* **DATA SUPPLIED**
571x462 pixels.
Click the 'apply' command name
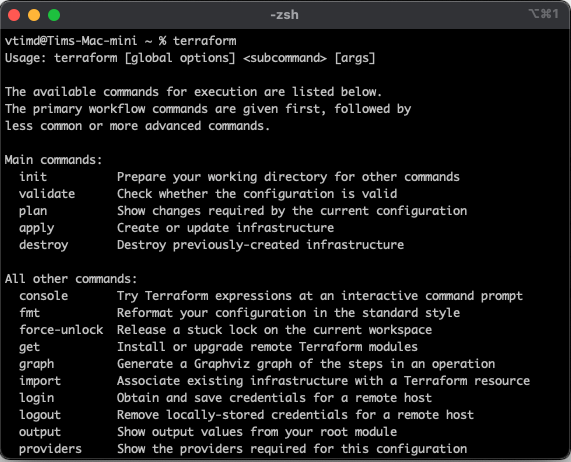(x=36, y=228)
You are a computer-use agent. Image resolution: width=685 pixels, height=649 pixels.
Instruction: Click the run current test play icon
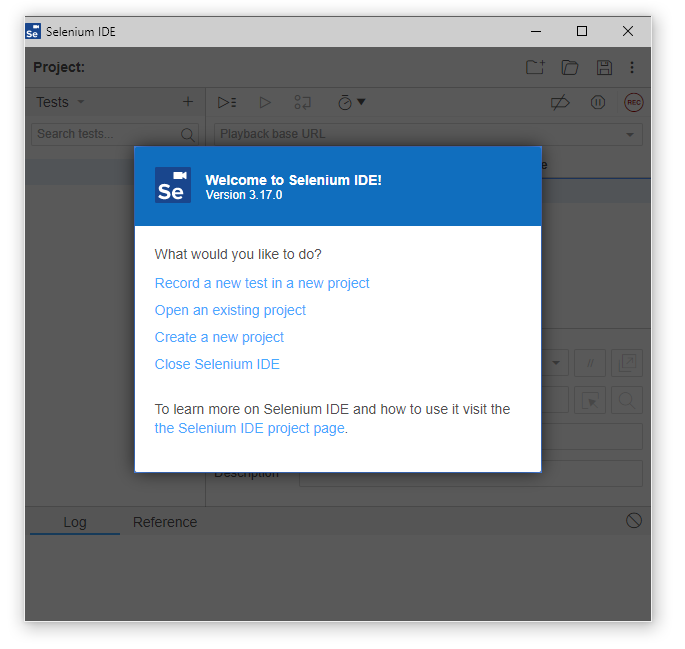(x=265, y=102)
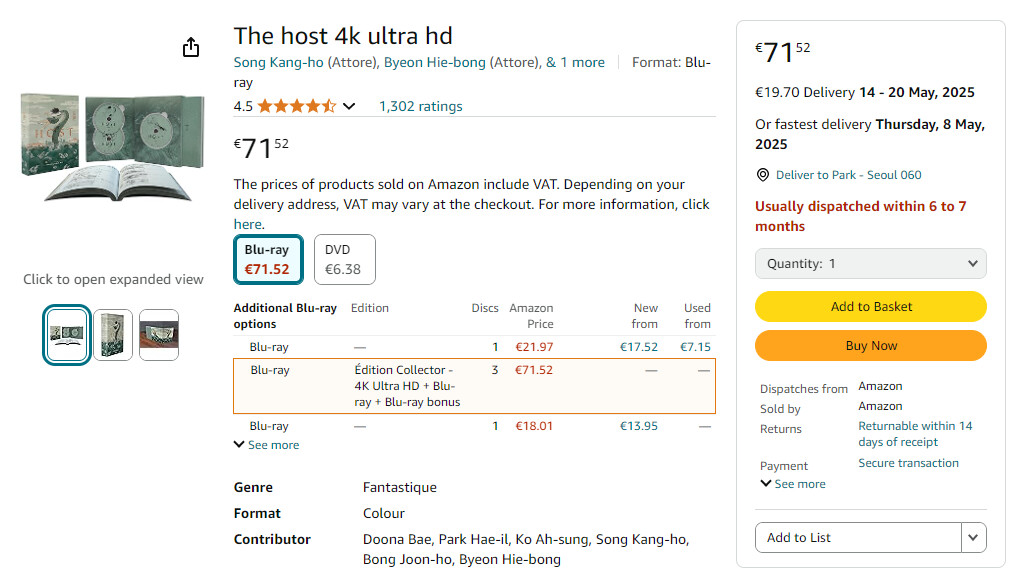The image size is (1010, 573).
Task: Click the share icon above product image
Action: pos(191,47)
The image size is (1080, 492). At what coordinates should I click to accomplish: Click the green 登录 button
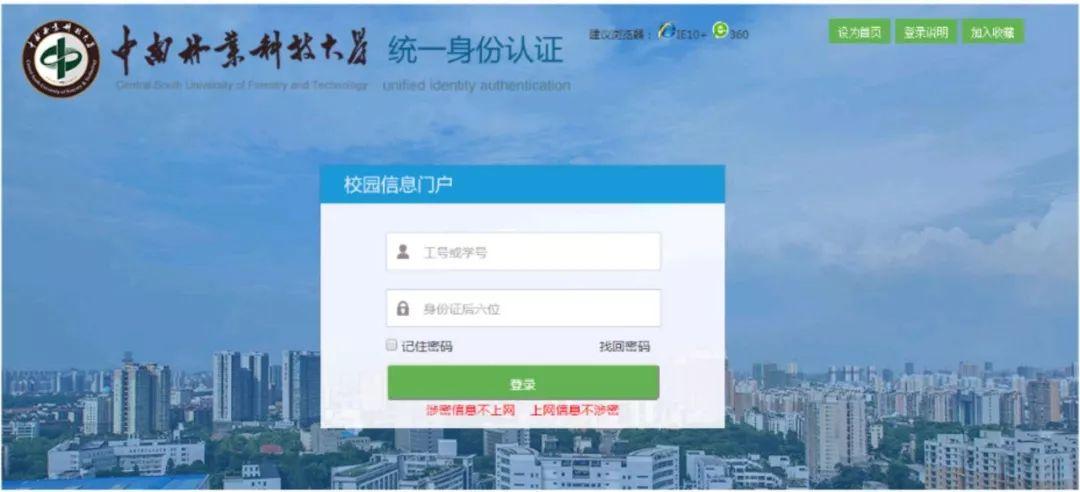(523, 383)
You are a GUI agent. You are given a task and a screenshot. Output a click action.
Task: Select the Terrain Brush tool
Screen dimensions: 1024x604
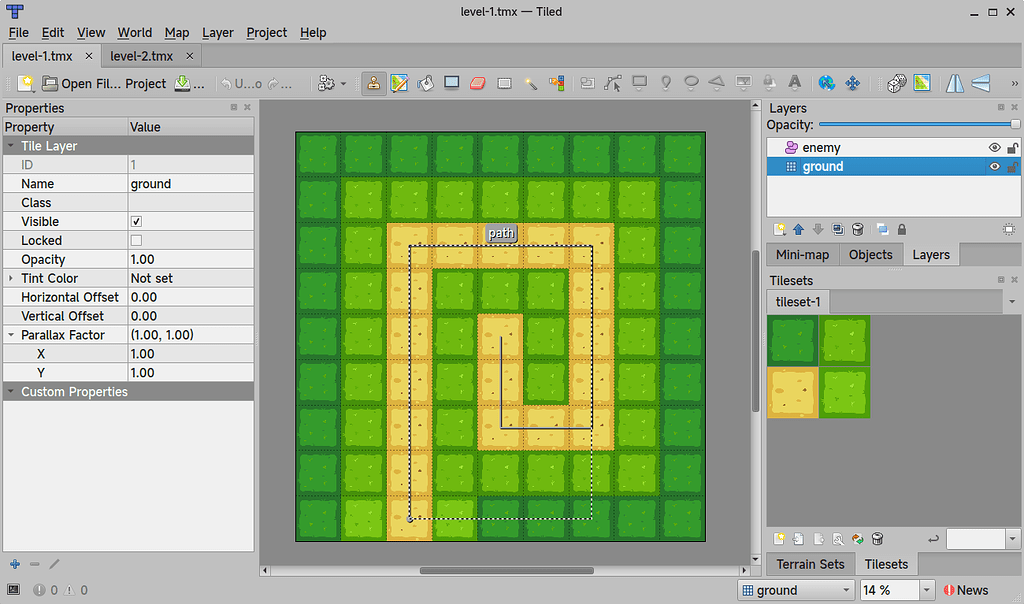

==

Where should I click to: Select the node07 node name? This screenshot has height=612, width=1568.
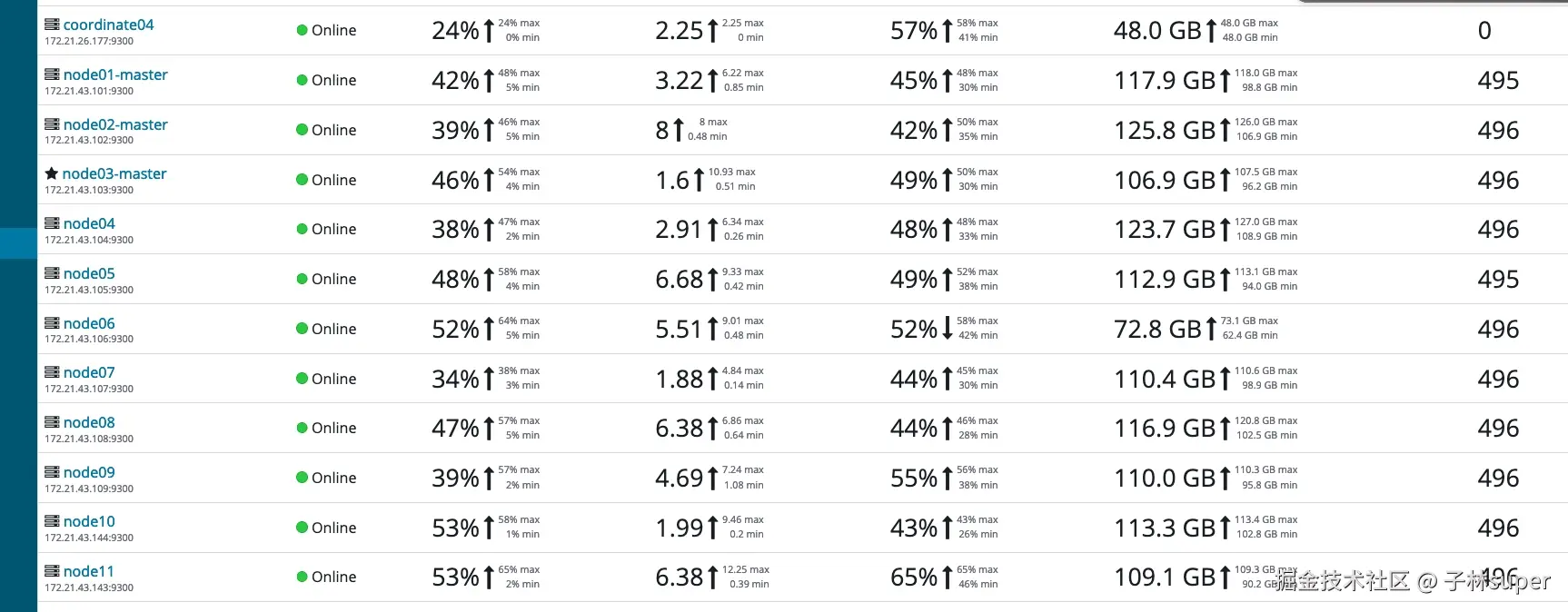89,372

--

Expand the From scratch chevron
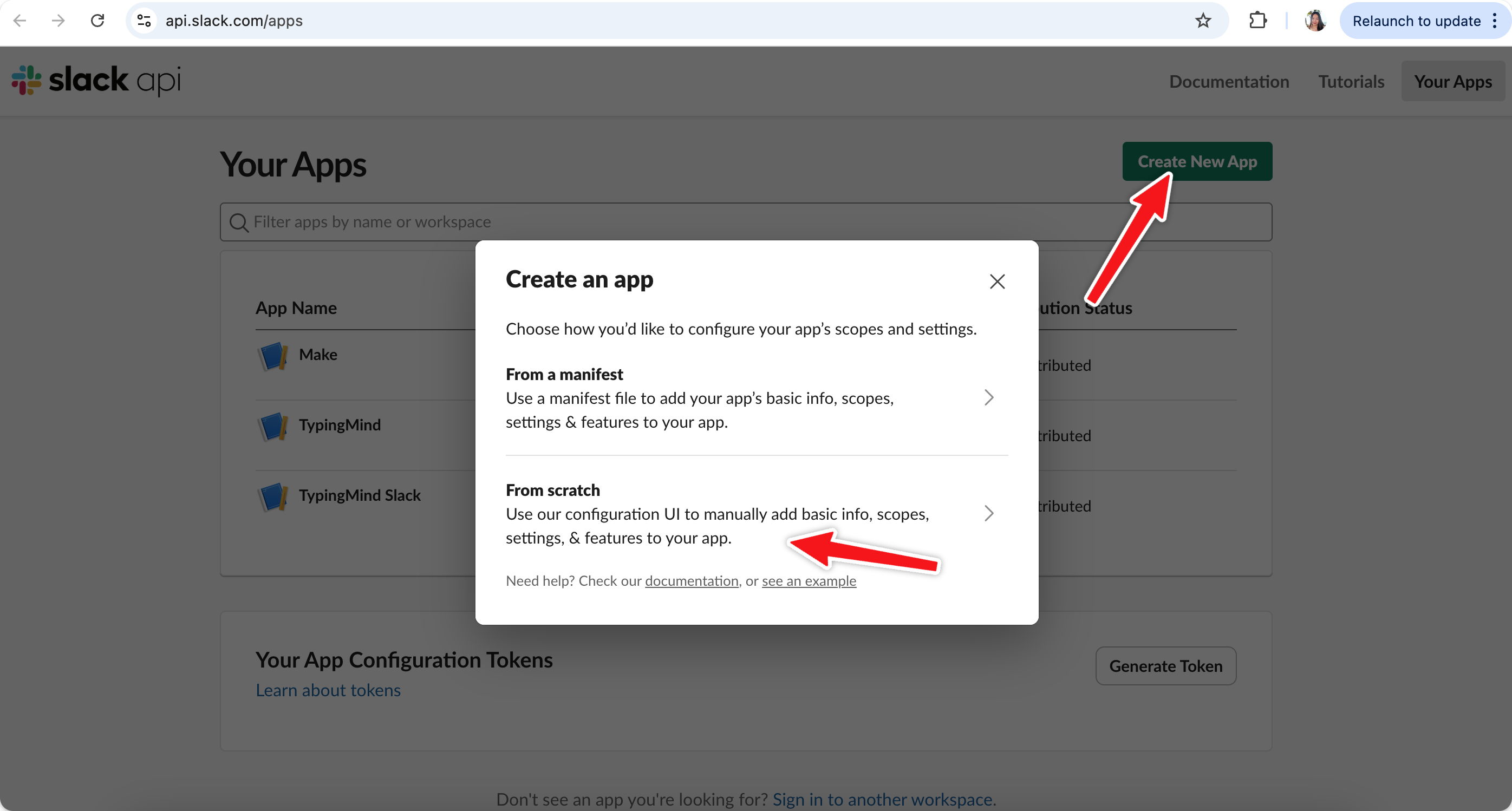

* **GIVEN PROBLEM**
Reproduce, word for word, the lines of the listing between the line containing "You are a computer-use" and the line containing "Screen dimensions: 1024x604", inclusive. Leave out the pictures.

* **COMPLETE RESPONSE**
You are a computer-use agent. Image resolution: width=685 pixels, height=649 pixels.
Instruction: Click the run current test play icon
(x=265, y=102)
The image size is (1010, 573).
Task: Click the share icon above product image
Action: pos(191,47)
The image size is (1080, 492). At what coordinates should I click to accomplish: Click the green 登录 button
(523, 383)
You are a GUI agent. You are given a task and a screenshot. Output a click action.
Task: Select the Terrain Brush tool
Screen dimensions: 1024x604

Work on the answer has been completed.